WORK INSTRUCTIONS: Rewrite all the entries below, replacing each "icon" with "button" and keeping everything else the same. Omit the pictures from your version.

MATERIAL:
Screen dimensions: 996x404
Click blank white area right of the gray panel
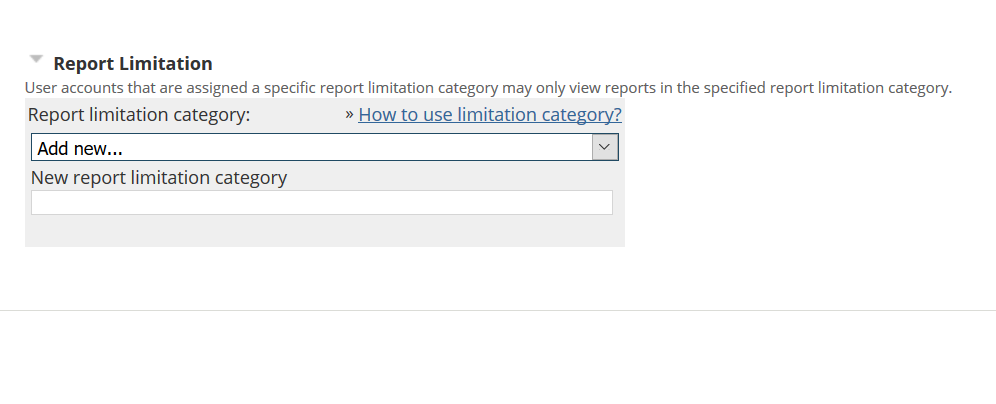[x=800, y=180]
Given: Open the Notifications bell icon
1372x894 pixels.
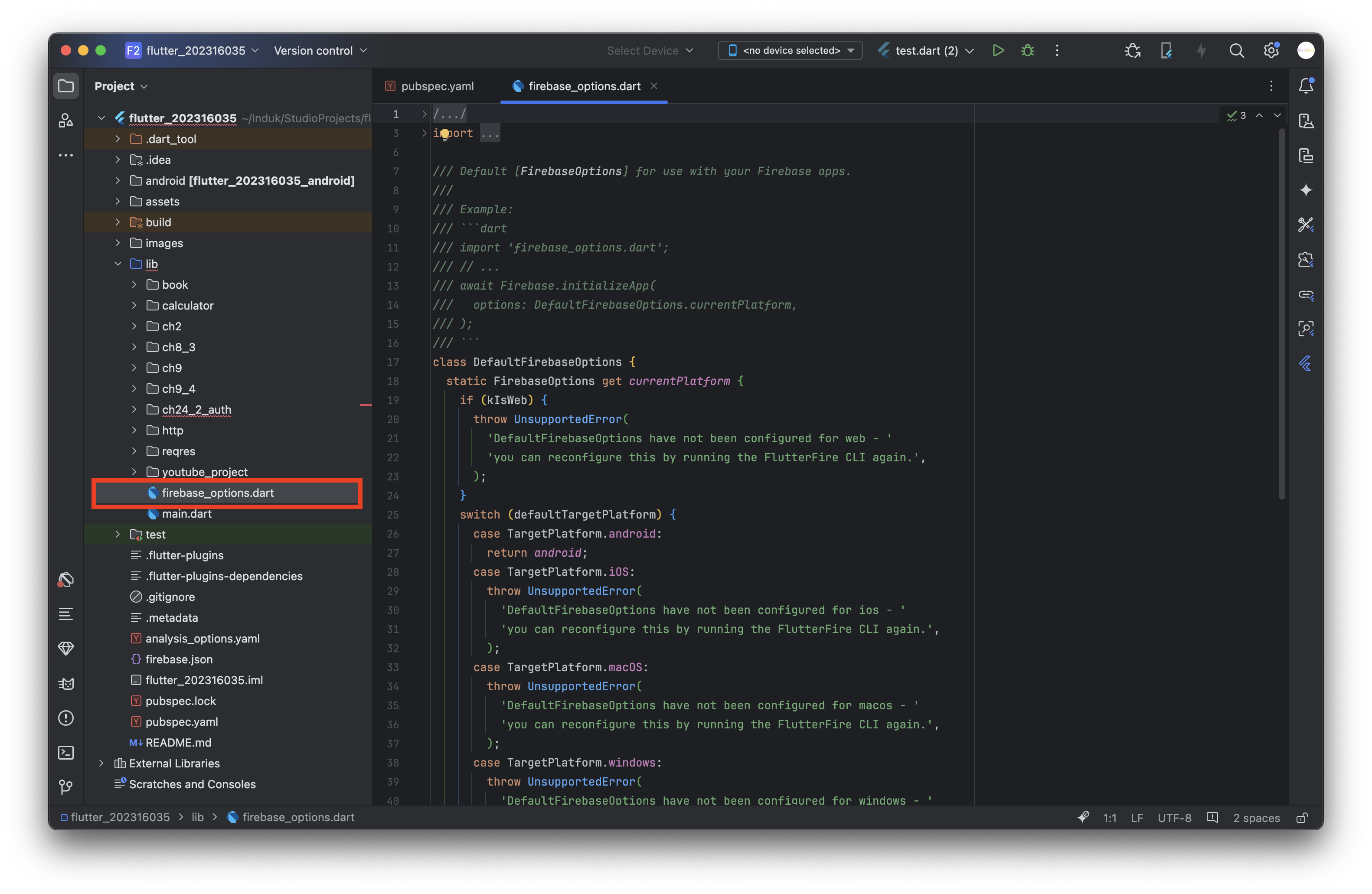Looking at the screenshot, I should (1306, 86).
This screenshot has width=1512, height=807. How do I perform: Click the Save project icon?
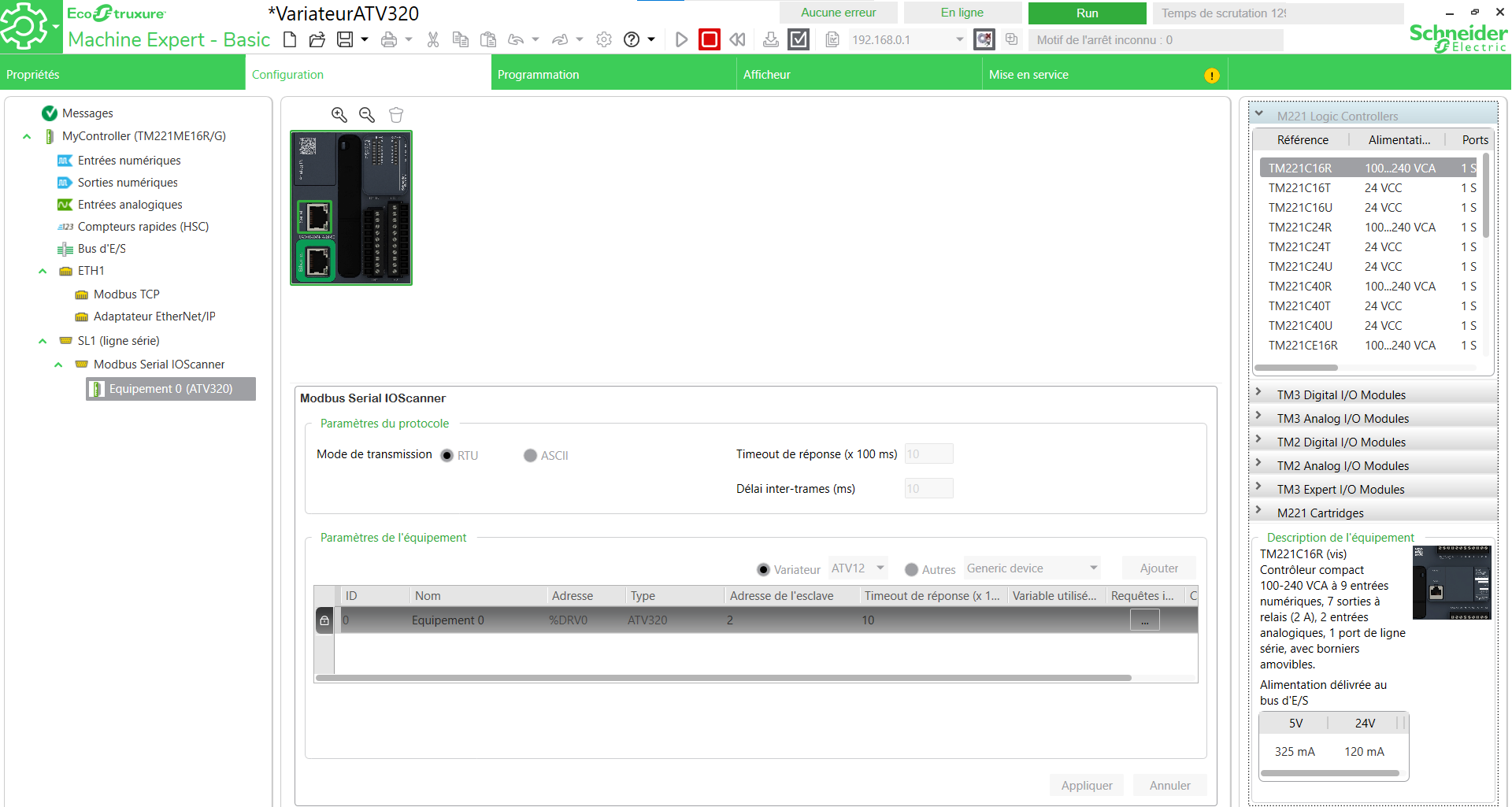[345, 39]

SOLUTION TO THIS EXERCISE:
Screen dimensions: 996x404
Click blank white area right of the gray panel
[x=800, y=180]
Given: Open the Notifications bell button
1372x894 pixels.
Looking at the screenshot, I should (1306, 86).
This screenshot has width=1512, height=807. How do I perform: Click the Save project button?
[345, 39]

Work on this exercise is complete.